Task statement :: Print the lines between the line containing "coordinates (496, 520)." and the line containing "In order to click on x-tick-label: December", inclusive, reproducing them exactly.

Records for processing ::
□ □ □

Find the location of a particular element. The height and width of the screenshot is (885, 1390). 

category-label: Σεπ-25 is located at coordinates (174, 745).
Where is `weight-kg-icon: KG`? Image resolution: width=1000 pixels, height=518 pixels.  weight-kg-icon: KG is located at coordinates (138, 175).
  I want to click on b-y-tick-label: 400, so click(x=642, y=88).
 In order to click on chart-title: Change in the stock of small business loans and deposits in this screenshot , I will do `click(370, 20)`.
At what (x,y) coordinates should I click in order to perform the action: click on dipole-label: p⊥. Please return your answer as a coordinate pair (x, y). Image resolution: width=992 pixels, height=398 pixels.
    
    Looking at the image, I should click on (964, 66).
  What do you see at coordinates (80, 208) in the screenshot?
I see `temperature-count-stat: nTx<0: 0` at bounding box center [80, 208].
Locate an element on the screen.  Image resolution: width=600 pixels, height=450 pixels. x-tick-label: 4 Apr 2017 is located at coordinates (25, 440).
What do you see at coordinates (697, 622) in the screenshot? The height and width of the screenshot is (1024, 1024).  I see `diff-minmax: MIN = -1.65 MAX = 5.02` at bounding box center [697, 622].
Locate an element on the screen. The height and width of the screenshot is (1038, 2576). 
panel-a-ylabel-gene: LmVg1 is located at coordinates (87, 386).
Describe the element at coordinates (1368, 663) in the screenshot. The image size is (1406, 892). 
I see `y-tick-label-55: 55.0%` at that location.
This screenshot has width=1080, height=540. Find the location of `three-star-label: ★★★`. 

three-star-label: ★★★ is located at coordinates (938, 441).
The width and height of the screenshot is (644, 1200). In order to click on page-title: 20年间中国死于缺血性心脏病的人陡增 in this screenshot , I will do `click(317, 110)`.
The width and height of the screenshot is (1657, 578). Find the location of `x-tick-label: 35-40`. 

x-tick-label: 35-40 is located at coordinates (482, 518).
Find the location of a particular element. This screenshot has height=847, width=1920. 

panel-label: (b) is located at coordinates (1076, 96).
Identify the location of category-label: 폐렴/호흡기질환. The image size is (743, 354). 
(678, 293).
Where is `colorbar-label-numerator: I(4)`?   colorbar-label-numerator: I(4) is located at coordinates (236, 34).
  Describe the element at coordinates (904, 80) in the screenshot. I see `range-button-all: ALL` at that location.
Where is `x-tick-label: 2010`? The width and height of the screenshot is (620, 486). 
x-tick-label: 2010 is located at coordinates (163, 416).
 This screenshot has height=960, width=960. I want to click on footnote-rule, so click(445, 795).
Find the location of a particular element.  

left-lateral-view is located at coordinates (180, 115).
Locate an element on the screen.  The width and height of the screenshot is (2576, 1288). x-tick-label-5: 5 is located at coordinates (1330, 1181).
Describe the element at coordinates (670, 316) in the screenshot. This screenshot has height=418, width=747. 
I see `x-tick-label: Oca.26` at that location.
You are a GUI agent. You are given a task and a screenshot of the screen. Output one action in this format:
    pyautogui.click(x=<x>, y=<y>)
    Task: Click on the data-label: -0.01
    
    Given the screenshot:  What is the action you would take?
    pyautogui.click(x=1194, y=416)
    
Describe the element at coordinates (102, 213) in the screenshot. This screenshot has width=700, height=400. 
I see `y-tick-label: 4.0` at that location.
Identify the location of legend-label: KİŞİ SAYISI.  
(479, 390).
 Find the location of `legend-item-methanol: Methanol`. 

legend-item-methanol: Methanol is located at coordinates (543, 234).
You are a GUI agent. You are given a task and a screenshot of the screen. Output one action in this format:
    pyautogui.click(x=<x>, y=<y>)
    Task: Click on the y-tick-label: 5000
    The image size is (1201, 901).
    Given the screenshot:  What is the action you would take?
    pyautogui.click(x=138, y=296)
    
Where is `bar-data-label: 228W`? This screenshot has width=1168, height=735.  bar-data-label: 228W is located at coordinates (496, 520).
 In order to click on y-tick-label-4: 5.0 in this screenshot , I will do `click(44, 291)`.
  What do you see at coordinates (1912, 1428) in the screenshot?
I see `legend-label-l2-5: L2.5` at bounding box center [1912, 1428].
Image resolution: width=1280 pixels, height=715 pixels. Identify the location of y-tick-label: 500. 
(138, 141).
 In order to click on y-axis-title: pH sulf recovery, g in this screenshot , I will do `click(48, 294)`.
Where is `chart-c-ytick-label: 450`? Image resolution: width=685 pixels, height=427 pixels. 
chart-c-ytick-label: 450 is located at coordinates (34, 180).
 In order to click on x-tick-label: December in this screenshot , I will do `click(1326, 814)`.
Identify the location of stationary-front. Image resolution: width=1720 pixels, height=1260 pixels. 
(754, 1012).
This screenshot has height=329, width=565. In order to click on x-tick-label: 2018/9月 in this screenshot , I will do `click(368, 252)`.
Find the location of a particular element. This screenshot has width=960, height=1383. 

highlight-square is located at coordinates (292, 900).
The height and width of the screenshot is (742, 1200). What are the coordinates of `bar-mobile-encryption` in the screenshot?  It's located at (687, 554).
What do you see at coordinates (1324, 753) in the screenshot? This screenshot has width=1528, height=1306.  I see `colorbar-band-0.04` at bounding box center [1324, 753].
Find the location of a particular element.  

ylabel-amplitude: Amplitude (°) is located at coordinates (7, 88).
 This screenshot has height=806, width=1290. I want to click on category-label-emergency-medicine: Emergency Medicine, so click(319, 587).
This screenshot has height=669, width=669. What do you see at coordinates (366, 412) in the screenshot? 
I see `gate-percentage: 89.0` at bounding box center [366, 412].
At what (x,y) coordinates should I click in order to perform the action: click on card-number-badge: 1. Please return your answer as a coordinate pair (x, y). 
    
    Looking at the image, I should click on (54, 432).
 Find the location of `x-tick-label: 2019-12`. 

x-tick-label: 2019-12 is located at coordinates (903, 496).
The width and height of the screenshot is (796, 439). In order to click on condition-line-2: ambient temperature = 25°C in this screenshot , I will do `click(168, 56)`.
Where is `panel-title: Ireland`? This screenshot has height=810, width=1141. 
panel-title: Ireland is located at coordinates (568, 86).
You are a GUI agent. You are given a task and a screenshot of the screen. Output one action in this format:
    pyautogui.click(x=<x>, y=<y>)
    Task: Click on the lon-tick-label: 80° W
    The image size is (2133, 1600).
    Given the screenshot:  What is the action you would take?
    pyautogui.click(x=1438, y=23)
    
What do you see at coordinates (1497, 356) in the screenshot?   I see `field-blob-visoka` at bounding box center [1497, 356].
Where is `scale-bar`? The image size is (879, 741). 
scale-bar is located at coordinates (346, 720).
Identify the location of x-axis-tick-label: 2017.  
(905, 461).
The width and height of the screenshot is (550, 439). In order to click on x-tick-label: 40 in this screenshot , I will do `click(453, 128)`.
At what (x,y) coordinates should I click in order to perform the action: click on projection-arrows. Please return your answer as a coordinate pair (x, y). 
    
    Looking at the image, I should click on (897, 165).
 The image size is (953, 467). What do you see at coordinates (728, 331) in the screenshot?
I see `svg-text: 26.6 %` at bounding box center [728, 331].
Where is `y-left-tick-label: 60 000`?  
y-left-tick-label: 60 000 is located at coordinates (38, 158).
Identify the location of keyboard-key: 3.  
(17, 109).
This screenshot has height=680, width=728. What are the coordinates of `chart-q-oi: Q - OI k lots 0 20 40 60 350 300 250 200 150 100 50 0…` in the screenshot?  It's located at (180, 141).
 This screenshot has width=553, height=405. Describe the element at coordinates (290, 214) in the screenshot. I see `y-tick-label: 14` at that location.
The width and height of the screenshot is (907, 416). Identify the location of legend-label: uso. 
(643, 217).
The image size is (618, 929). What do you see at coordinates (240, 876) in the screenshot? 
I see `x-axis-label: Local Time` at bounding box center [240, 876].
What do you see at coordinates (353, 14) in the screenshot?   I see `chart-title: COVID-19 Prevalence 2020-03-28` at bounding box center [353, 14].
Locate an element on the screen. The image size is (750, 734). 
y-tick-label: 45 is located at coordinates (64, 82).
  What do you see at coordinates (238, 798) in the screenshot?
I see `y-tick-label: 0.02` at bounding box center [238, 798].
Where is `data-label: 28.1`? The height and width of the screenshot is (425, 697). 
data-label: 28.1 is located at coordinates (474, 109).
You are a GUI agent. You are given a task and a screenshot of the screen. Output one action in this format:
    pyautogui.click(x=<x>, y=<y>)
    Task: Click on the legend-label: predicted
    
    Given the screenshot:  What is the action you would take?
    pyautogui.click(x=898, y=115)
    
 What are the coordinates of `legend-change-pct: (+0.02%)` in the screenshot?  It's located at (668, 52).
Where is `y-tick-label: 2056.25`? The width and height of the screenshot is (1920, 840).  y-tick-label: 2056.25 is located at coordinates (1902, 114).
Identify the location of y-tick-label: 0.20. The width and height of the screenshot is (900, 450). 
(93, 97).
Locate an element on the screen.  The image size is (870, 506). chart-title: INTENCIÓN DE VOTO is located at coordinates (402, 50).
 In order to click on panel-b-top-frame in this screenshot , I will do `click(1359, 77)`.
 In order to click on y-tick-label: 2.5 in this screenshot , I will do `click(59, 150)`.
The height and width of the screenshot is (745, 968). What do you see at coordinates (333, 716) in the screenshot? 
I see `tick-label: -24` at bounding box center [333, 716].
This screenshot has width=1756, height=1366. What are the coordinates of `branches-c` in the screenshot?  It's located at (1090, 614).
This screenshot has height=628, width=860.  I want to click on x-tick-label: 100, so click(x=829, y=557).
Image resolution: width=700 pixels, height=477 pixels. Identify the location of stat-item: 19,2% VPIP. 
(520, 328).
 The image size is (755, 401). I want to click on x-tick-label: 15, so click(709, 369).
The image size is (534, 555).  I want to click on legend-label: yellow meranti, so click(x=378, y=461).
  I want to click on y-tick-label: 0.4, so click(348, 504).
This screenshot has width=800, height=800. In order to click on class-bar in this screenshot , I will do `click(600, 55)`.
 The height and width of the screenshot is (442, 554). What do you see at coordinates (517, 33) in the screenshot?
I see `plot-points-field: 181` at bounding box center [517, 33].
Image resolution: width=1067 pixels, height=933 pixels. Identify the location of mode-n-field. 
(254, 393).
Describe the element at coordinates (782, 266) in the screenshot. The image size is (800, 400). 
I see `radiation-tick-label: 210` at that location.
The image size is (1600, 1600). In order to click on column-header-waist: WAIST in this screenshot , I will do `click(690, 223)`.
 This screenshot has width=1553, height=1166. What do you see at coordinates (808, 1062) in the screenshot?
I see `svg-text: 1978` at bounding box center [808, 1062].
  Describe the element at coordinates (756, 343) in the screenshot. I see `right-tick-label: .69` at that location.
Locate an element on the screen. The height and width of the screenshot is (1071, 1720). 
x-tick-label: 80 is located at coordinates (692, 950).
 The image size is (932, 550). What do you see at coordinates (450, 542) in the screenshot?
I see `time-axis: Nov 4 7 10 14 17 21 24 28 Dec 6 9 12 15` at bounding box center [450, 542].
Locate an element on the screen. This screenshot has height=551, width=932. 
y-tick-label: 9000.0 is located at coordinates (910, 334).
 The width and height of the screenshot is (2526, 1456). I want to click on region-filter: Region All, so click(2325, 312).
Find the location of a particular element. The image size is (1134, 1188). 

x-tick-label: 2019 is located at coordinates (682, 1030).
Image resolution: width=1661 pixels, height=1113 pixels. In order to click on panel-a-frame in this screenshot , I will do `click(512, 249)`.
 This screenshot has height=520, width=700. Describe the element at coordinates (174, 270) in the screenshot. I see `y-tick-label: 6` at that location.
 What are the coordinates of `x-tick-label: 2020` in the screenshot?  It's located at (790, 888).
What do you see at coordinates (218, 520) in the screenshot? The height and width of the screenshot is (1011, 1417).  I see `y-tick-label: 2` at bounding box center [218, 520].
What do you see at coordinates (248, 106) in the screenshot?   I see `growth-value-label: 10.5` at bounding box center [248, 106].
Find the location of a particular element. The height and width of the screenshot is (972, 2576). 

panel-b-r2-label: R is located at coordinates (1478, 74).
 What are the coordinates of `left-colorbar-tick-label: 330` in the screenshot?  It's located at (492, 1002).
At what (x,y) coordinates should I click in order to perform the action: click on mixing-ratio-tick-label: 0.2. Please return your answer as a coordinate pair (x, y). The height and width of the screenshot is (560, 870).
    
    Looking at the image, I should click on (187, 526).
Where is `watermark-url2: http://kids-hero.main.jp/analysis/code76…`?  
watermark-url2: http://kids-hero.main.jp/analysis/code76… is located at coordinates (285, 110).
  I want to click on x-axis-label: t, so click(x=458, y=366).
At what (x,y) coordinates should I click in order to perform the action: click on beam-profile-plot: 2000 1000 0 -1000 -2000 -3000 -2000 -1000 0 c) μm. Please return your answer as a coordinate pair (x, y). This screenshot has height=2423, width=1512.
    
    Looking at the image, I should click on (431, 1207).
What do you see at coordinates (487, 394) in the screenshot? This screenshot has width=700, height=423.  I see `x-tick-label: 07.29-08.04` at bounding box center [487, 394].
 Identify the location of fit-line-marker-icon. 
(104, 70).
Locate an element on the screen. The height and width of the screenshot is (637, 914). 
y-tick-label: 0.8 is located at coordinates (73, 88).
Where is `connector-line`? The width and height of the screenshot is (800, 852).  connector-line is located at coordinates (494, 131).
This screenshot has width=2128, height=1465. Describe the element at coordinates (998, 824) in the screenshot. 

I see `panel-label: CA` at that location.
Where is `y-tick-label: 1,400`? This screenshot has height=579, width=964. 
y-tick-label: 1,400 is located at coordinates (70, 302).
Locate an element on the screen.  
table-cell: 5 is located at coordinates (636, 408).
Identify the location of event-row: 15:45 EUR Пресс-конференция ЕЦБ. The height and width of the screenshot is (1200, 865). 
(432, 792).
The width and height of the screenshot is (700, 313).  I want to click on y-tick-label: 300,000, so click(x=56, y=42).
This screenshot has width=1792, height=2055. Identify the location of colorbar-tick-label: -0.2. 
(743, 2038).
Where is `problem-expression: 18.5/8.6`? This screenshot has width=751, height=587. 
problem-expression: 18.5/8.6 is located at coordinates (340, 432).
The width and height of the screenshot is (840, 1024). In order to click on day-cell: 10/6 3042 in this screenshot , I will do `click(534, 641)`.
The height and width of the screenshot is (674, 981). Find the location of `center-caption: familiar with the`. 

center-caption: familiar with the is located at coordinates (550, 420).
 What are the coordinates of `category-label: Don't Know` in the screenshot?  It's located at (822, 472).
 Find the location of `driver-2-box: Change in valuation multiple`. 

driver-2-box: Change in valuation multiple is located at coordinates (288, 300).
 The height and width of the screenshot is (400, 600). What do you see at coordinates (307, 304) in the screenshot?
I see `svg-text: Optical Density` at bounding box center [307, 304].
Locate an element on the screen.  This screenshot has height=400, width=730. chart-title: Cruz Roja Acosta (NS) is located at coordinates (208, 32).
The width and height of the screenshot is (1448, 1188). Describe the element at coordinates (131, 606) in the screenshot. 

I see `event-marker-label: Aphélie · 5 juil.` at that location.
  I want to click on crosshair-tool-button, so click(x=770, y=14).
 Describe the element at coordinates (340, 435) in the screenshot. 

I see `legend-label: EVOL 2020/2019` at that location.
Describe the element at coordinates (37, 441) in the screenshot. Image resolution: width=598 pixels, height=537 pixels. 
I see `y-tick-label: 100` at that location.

□ □ □

Solved exercise ::
Where is `bar-data-label: 228W`? This screenshot has width=1168, height=735.  bar-data-label: 228W is located at coordinates (496, 520).
 In order to click on y-tick-label-4: 5.0 in this screenshot , I will do `click(44, 291)`.
  What do you see at coordinates (1912, 1428) in the screenshot?
I see `legend-label-l2-5: L2.5` at bounding box center [1912, 1428].
Image resolution: width=1280 pixels, height=715 pixels. Identify the location of y-tick-label: 500. 
(138, 141).
 In order to click on y-axis-title: pH sulf recovery, g in this screenshot , I will do `click(48, 294)`.
Where is `chart-c-ytick-label: 450`? Image resolution: width=685 pixels, height=427 pixels. 
chart-c-ytick-label: 450 is located at coordinates (34, 180).
 In order to click on x-tick-label: December in this screenshot , I will do `click(1326, 814)`.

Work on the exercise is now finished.